Friday, September 06th, 2013 | Author:

Do we have to do everything “right” for God to work on our behalf?

Fear was one of the main emotions I dealt with during Joe’s cancer battle. It crept in… telling me I needed to do everything “right” so God would get this monster out of our house.fearless kid on bike - 9-6-13

  • We needed to get the right information from the Doctor.
  • We needed to get a quick and correct diagnosis – we had to act fast and get the treatment exactly right.
  • We needed to pray “right” so God would answer.
  • We needed to confess every sin so He would be gracious (a new way to earn grace – smile).

I felt so responsible for making things happen and I was so afraid we were going to mess up.

I still go through these thoughts and feelings when things in my life are scary. The lie that keeps knocking at my door is that His work on the Cross is not enough. He doesn’t accept my powerlessness, my weaknesses.
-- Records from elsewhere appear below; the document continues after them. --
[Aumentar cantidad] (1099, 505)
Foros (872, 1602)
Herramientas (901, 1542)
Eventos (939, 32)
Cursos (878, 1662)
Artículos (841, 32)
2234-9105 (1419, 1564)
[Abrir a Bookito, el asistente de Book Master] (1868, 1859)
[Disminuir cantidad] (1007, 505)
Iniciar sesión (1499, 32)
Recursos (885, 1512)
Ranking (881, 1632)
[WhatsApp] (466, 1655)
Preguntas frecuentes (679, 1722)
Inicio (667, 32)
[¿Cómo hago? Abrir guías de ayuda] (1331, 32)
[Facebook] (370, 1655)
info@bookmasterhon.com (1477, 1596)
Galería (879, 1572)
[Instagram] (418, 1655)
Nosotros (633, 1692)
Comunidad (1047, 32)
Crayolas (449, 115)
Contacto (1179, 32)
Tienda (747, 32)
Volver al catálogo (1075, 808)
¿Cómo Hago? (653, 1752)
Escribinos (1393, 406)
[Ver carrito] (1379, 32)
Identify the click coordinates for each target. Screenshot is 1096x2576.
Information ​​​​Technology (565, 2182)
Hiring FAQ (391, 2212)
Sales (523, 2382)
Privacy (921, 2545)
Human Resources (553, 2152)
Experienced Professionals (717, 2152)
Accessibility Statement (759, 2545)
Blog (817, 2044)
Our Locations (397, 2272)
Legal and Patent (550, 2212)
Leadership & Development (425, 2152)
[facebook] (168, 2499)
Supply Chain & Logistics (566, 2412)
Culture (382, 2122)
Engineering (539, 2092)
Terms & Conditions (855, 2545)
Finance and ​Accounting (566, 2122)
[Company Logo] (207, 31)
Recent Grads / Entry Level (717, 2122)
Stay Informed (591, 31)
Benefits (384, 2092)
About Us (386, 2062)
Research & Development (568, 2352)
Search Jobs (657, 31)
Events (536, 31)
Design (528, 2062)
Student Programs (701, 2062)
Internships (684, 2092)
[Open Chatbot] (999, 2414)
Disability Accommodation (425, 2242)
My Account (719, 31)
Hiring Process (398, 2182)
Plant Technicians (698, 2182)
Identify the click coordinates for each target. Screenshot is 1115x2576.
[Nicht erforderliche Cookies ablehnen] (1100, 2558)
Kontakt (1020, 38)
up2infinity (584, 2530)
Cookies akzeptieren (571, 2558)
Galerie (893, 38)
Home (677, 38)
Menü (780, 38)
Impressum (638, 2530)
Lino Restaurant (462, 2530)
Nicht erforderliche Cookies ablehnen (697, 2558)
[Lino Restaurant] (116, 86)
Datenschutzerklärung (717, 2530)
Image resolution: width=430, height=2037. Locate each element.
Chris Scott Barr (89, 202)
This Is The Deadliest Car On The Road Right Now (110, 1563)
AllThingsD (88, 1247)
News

I know this is insane thinking, but it feels like reality.

Yet the Lord comes to me in the middle of this whirlwind. I hear Him asking me to call Him, Abba Father, or my Shepherd, or my Deliverer, or my Savior. He wants to give Himself to me. He wants me to see Him, and really hear His love shouting out to me through His gift of Jesus’ act on the Cross! He gave up His perfect Son for imperfect people who would receive His gift and not try to earn His love through perfection and performance.

He opens my eyes to His love. He begins to cast out the voices that block love. He pursues the darkness that I have sat in. He surrounds me with songs of deliverance (Psalms 32:7). Deliverances from the liar that is more interested in setting up a “false god” in my mind – a god of self-reliance and independence.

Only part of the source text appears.